======== Supplied records
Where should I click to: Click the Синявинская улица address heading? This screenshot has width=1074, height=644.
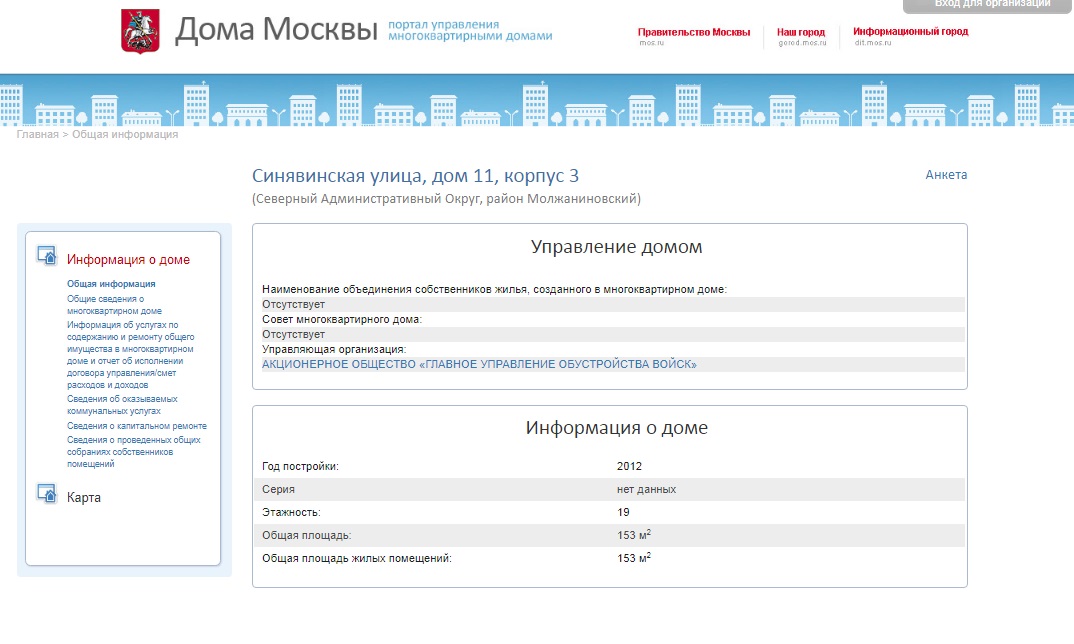click(415, 176)
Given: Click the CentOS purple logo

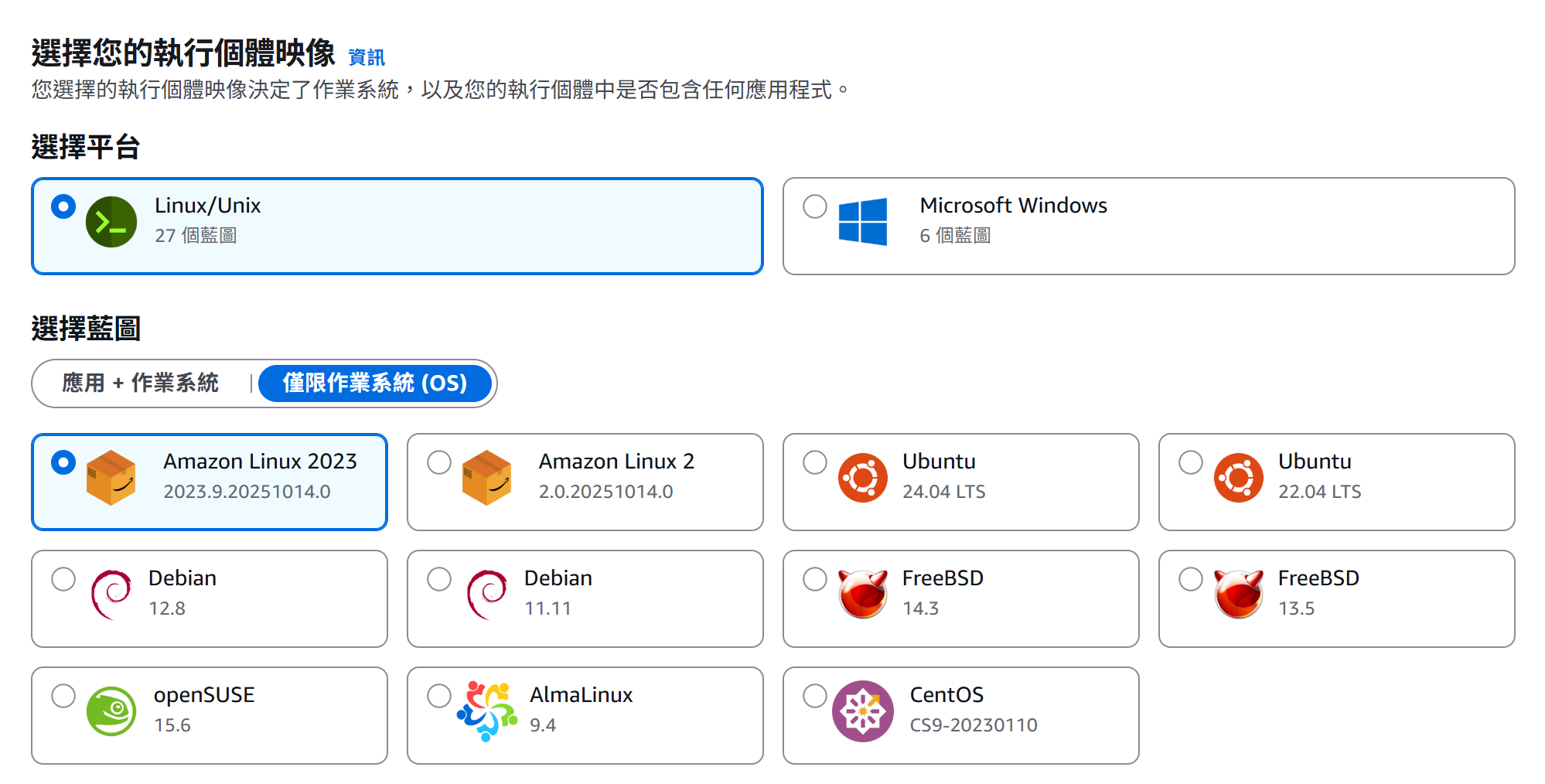Looking at the screenshot, I should [x=862, y=711].
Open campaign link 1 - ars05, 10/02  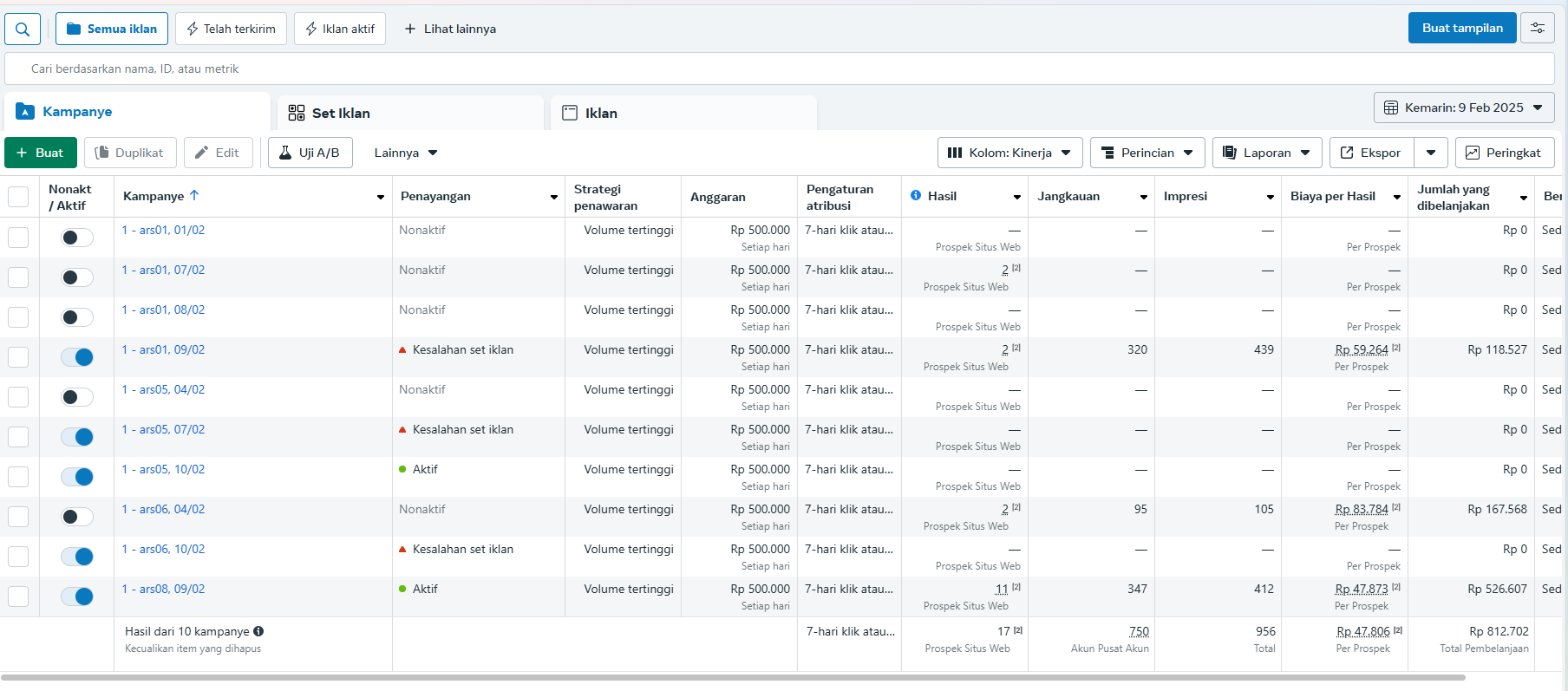tap(164, 469)
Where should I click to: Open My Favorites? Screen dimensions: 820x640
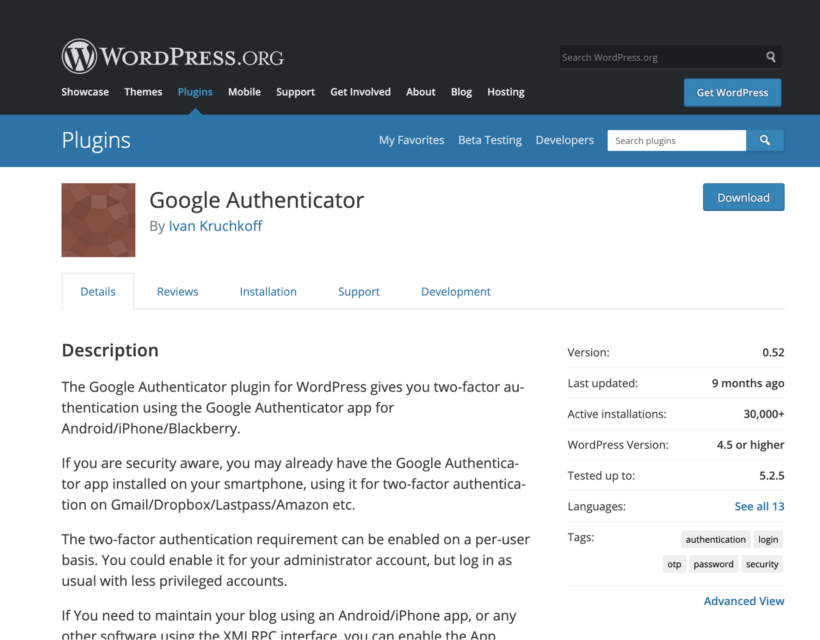(411, 140)
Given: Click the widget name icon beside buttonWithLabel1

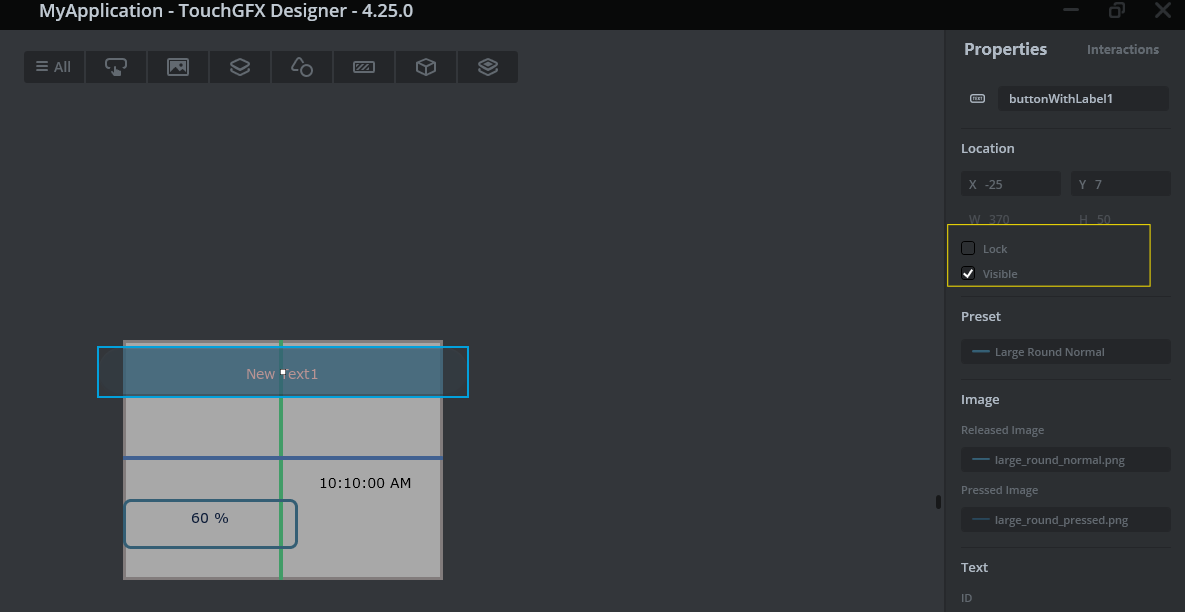Looking at the screenshot, I should 977,98.
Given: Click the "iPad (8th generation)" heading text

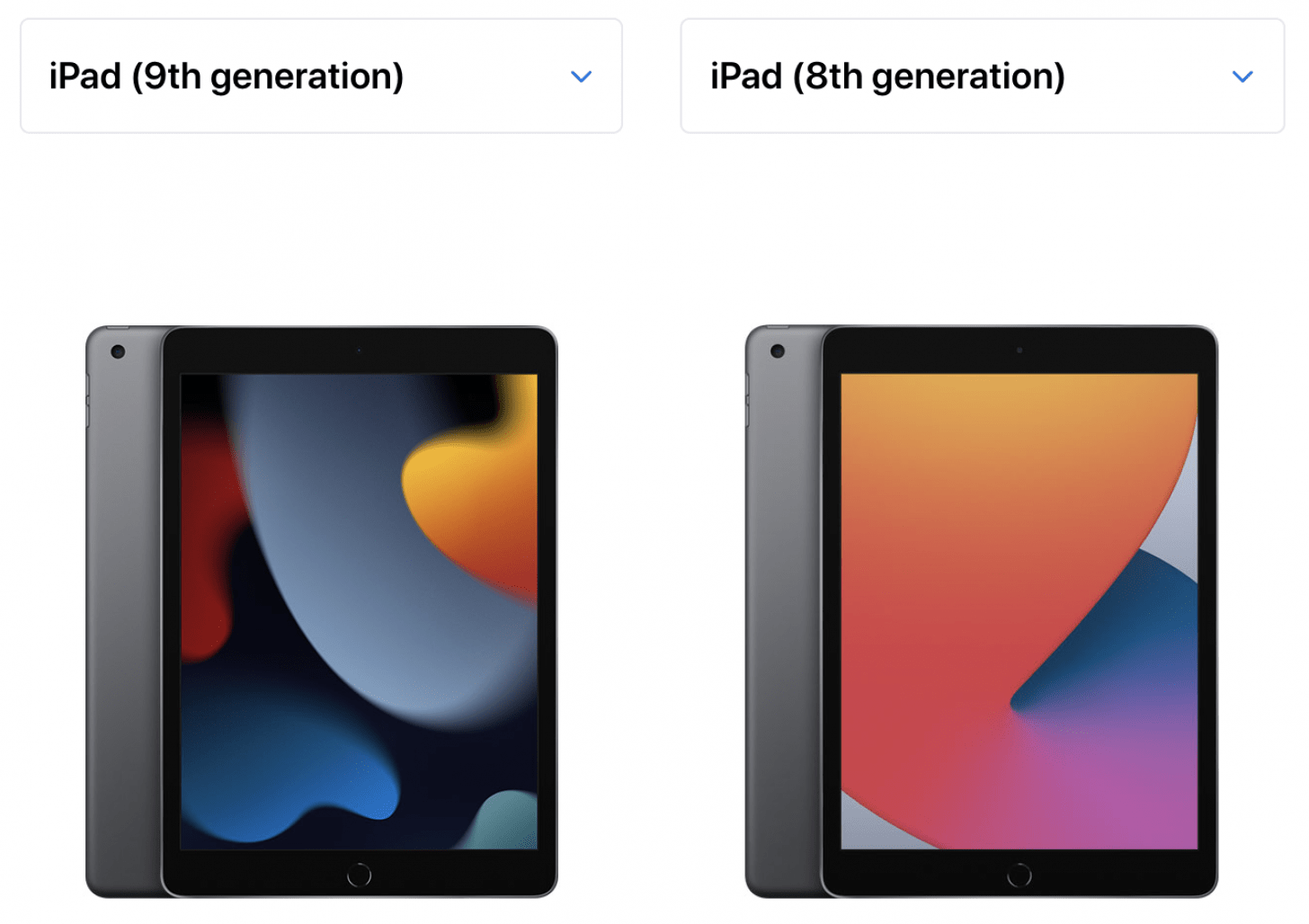Looking at the screenshot, I should coord(888,77).
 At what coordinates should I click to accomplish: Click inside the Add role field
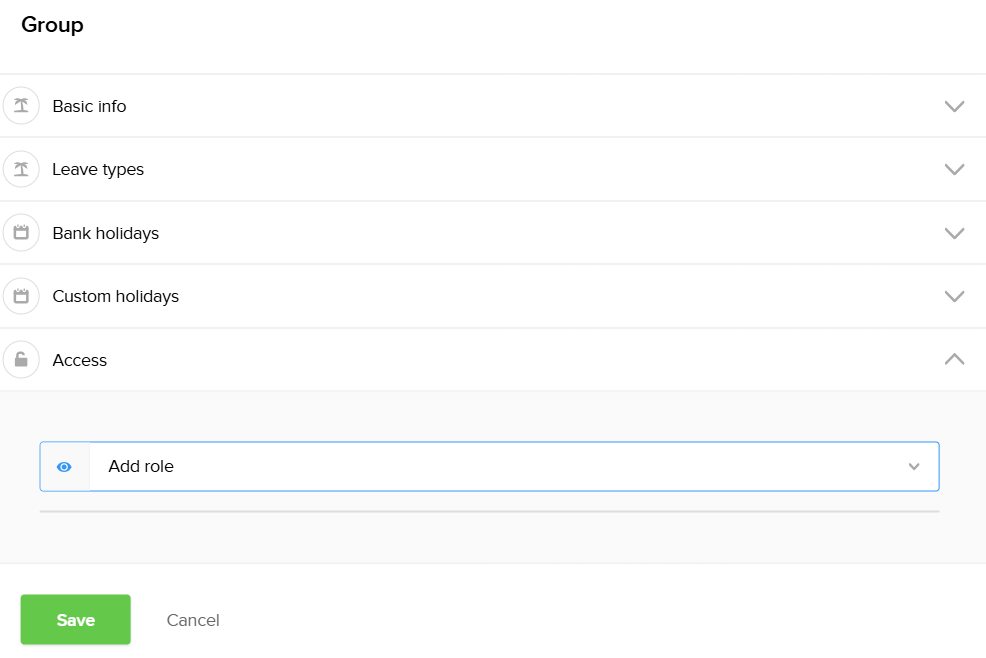[x=480, y=467]
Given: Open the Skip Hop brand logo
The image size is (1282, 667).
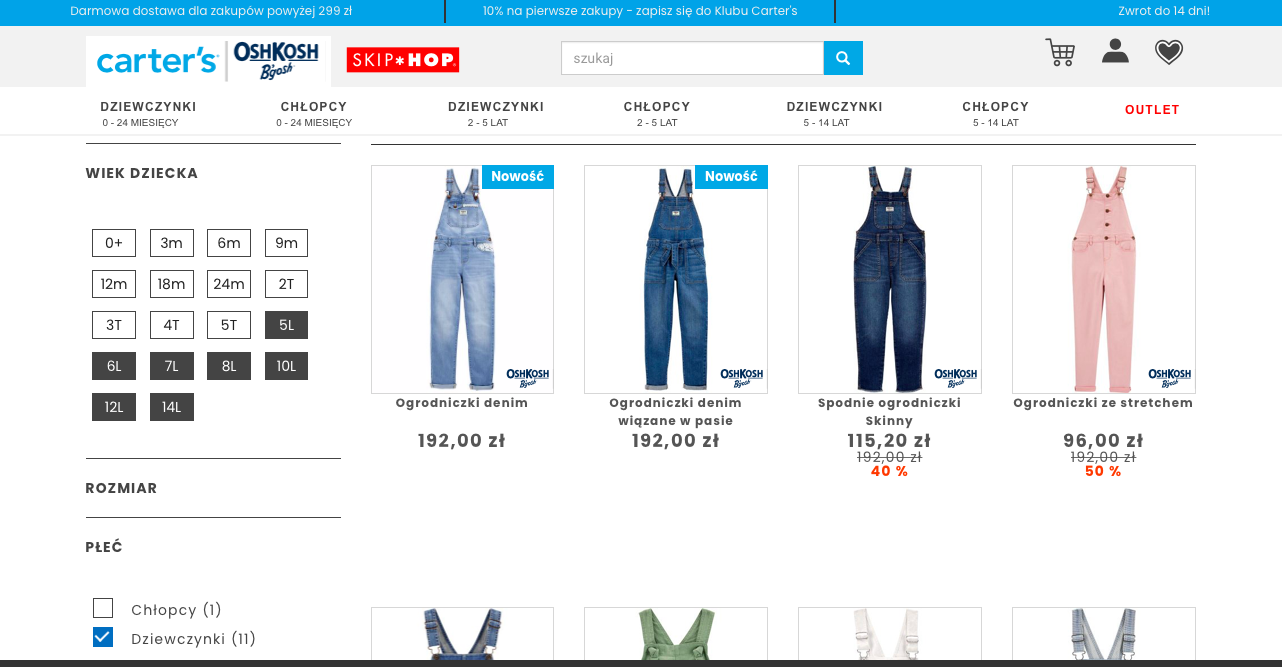Looking at the screenshot, I should (x=403, y=60).
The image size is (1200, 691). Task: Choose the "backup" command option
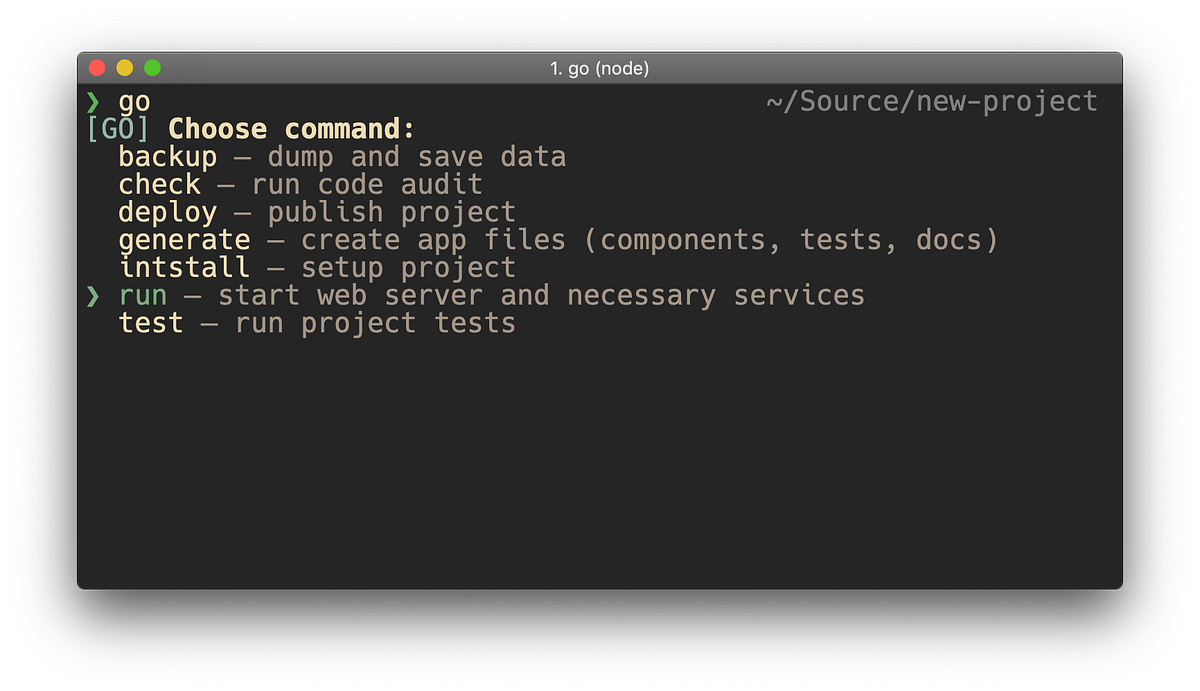point(167,156)
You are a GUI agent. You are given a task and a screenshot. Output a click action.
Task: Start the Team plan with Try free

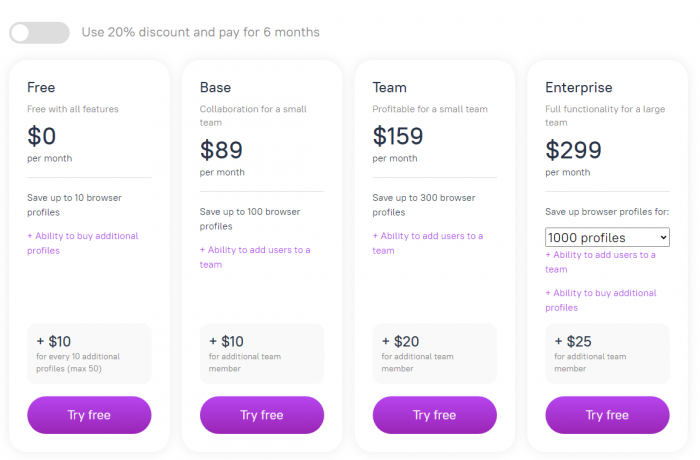tap(434, 415)
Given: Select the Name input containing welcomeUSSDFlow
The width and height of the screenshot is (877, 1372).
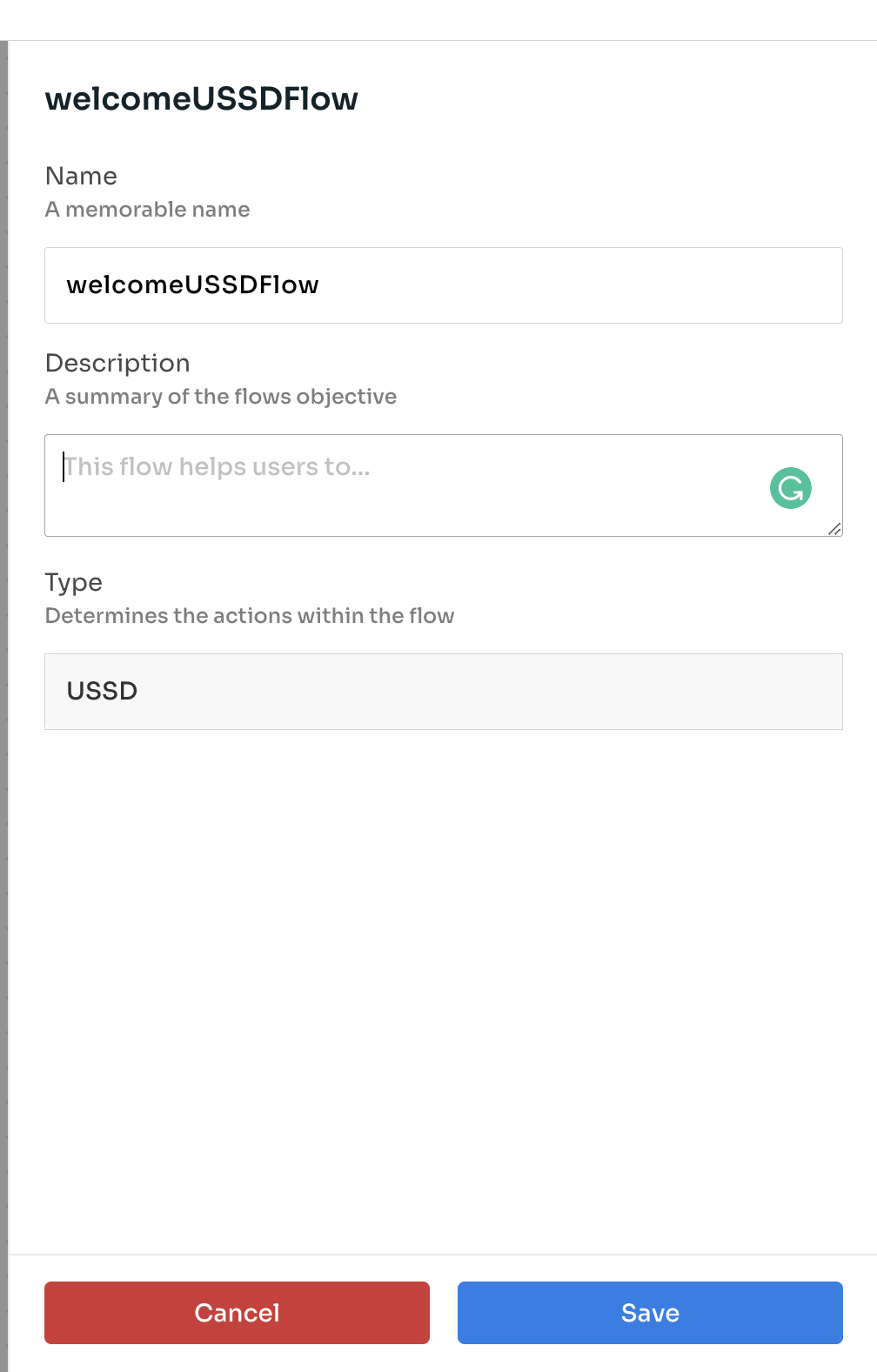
================
How to complete this task.
Print, exactly and only, the lines running from the line with "You are a GUI" through the last line of the data, including both. Skip any picture.

Output of the task.
You are a GUI agent. You are given a task and a screenshot. Output a click action.
Task: Start the Team plan with Try free

tap(434, 415)
Given: Select the Name input containing welcomeUSSDFlow
The width and height of the screenshot is (877, 1372).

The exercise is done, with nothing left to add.